#### Check your understanding:
1) In the passage on the 2008–2009 stimulus payments, which two administrations put small amounts of money directly into consumers' hands?
2) Reproduce the section of the passage on the 2008–2009 stimulus payments that opens with the words containing "Both the Bush" and closes with "and increased employment.".

#### Page text:
┄┄┄┄┄┄┄┄┄┄
These statistics seem to contradict the dismal picture painted in the mass media.

However, by using commonsense and the Fed flow of funds statistics, the forces that influenced equity prices in the first half of 2009 are revealed.

Populist stimulus measures encouraged savings rather than spending

Both the Bush and Obama administrations pushed small amounts of money directly into the hands of consumers in an attempt to revive the economy in 2008 and 2009.

No Great Depression, despite political fear-mongers
No Great Depression, despite political fear-mongers

The theory, apparently, was that the public would spend these tiny payments, which in turn would cause businesses to produce more to meet demand, leading to rehiring and increased employment.

However, the public, frightened by rapid collapse of securities and real estate markets in 2008, and by dire warnings from the White House of a coming Great Depression — the haranguing of political operators not constrained by any need for historical accuracy — logically concluded that the prudent course would be to not spend money, but to save it for worse days to come.
┄┄┄┄┄┄┄┄┄┄
#### Supplied data:
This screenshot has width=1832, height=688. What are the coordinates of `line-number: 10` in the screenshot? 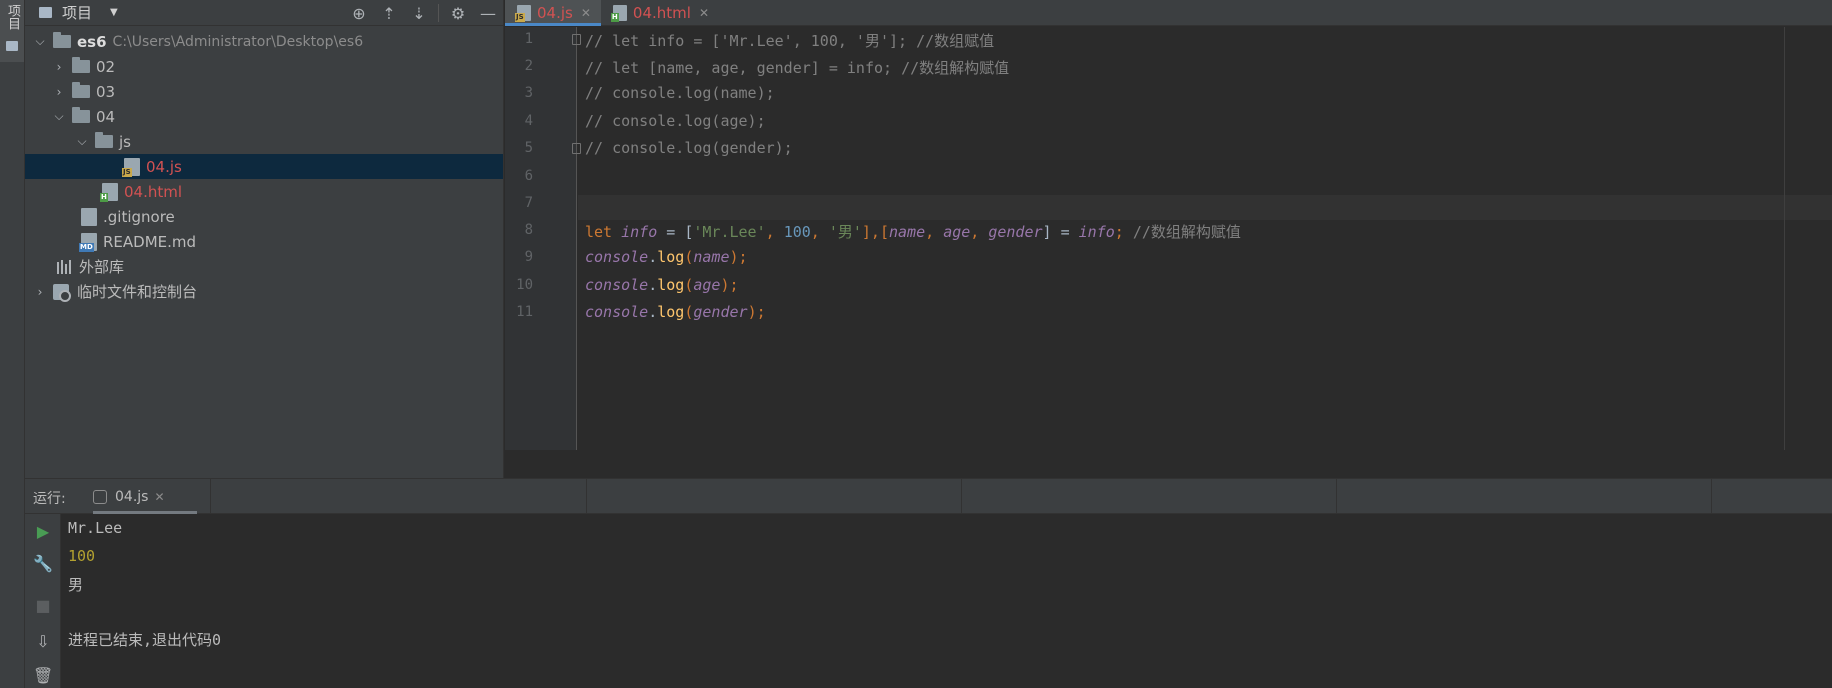 It's located at (524, 285).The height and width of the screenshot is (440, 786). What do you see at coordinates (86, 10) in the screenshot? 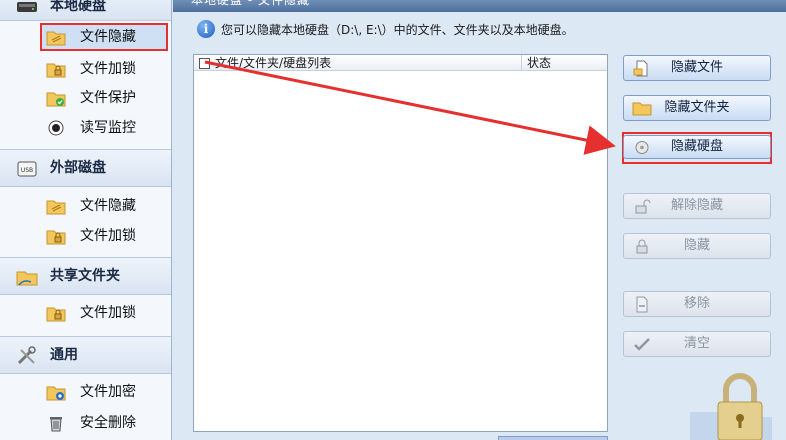
I see `group-header-local-disk: 本地硬盘` at bounding box center [86, 10].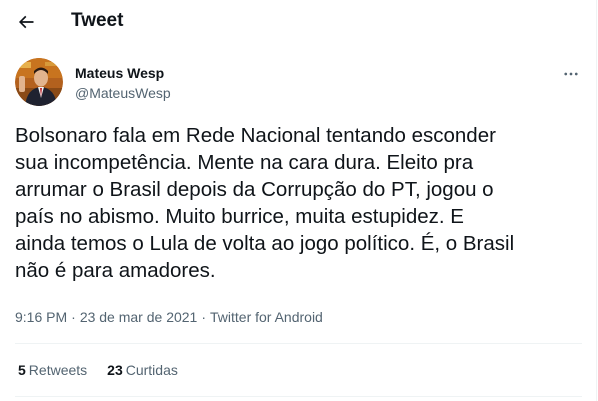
┄┄┄┄┄┄┄┄┄┄
#### Answers for this exercise:
1) The Bush and Obama administrations.

2)
Both the Bush and Obama administrations pushed small amounts of money directly into the hands of consumers in an attempt to revive the economy in 2008 and 2009.

No Great Depression, despite political fear-mongers
No Great Depression, despite political fear-mongers

The theory, apparently, was that the public would spend these tiny payments, which in turn would cause businesses to produce more to meet demand, leading to rehiring and increased employment.